Detected fraudulent life insurance claims up by more than a third in 2021

South Africa’s life insurers have seen a 34% rise in exposure to fraudulent and dishonest insurance claims in 2021 in comparison to 2020, with detected life insurance fraud cases rising to 4 287 from 3 186 in 2020.

According to the Association for Savings and Investment South Africa (Asisa) the country’s life insurers detected 1 101 more fraudulent and dishonest claims in 2021, amounting to R787.6 million, up from the R587.3 million reported in 2020.

Despite the significant increase in detected fraudulent claims, convenor of the Asisa Forensics Standing Committee Megan Govender tells Moneyweb that most of these fraudulent claims were rejected and did not result in financial loss to insurers.

“In assessing these claims, most of them were actually repudiated but in that figure, you would find that there were claims that were paid,” he says.

The provinces of KwaZulu-Natal, the Eastern Cape and Gauteng accounted for the bulk of the detected fraudulent life insurance claims reported in the country in 2021, accounting for 998, 972 and 682 claims respectively.

Risk premium rises

Although the value of the fraudulent cases detected in 2021 may seem immaterial, especially in the context of the insurance industry paying out R608 billion in claims and benefit payments – the highest amount ever paid in a single year – Asisa warns that should this upward trend continue, honest policy holders may bear the brunt of this criminal behaviour.

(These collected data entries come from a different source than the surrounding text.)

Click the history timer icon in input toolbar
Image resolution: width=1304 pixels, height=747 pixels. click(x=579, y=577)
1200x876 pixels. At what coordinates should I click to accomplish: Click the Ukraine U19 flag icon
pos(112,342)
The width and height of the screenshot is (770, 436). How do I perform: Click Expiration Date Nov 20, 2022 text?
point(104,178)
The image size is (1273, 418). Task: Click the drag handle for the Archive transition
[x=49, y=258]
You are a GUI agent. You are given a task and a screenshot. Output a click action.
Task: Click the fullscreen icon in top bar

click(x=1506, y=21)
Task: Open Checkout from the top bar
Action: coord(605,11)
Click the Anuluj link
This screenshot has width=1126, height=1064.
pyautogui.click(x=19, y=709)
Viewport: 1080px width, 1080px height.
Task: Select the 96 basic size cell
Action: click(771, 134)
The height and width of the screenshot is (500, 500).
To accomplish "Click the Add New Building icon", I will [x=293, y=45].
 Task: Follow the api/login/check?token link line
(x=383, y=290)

Govender says honest policy holders may end up paying higher premiums because of the increased risk placed on insurers.

“The cost of insurance is based on specific rates, and it’s based on risk, so the more fraudulent claims we entertain it means that the greater the risk is to the business,” he says.

“So, what happens is that you have to reprice your product to account for fraudulent claims so the more fraudulent claims that you pay, the more risk you are placing on your business.”

Govender says the rise in fraudulent claims also impacts the speed at which insurers can make payments to beneficiaries as insurers are forced to dedicate more time to verifying claims. This has a greater impact on funeral cover claimants as they often need to access funds soon after lodging a claim.

“If we are receiving lots of claims and more claims that have to go through a validation process then there is a downstream effect in that customer service is impacted … and it causes a lot of stress.”

Read: Fraudulent insurance claims aren’t worth the risk

Funeral claims highest

Funeral insurance claims accounted for the bulk of the fraudulent claims reported in 2021, with 3 268 cases worth R128.2 million detected.

Most of these claims were classified as misrepresentation or material non-disclosure cases. This is where policyholders fail to disclose or misrepresent important information to an insurer that could have a material impact on the terms of the policy.

Despite funeral claims accounting for the most detected claims, fraudulent death claims accounted for the highest in value in 2021.

According to Asisa the 452 fraudulent death claims reported in the period were worth R460.4 million, higher than the R264.3 million reported in 2020.

Although the value of fraudulent disability claims reported for 2021 (R195.9 million) was significantly less than that reported in 2020 (R233.6 million) the category saw an uptick in detected cases to 352, from 325 in 2020.

Impact of Covid-19 restrictions

With the advent of the Covid-19 pandemic in the last two years and the unprecedent death rate because of the pandemic, South African life insurers have been particularly hard-hit by high death claim rates. The recent flooding in KwaZulu-Natal, which is estimated to have taken over 400 lives, is also expected to have an impact.

Read: Higher life insurance premiums for the unvaccinated on the cards

Govender says in a statement that some Covid-19 restrictions implemented in 2020 made it hard for certain safeguards and traditional verification methods to be implemented, giving rise to an upshoot in fraudulent claims.

“In 2020, the lengthy COVID-19 lockdown prevented our forensic investigators from physically going out into the field, which plays an important part in uncovering syndicate operations and taking a closer look at other criminal activities such as suspicious unnatural deaths,” he says.

“However, by 2021 our field investigations were largely back to normal, and the success rate is reflected in these statistics.”

Conviction rates remain low

Despite the increase in detected fraudulent claims cases in the insurance industry, in terms of criminal convictions the numbers are quite low, says Govender.

“We do make sure that where we’ve got prima facie evidence to prove the fraud we register the case with the South African Police Service [SAPS],” he says, adding that the wheels of justice can however take a long time to turn.

“But the member companies are working hard with [the SAPS]  to ensure that some of our bigger cases get prioritised and that the investigating officers do what they need to do to bring the perpetrators to book.”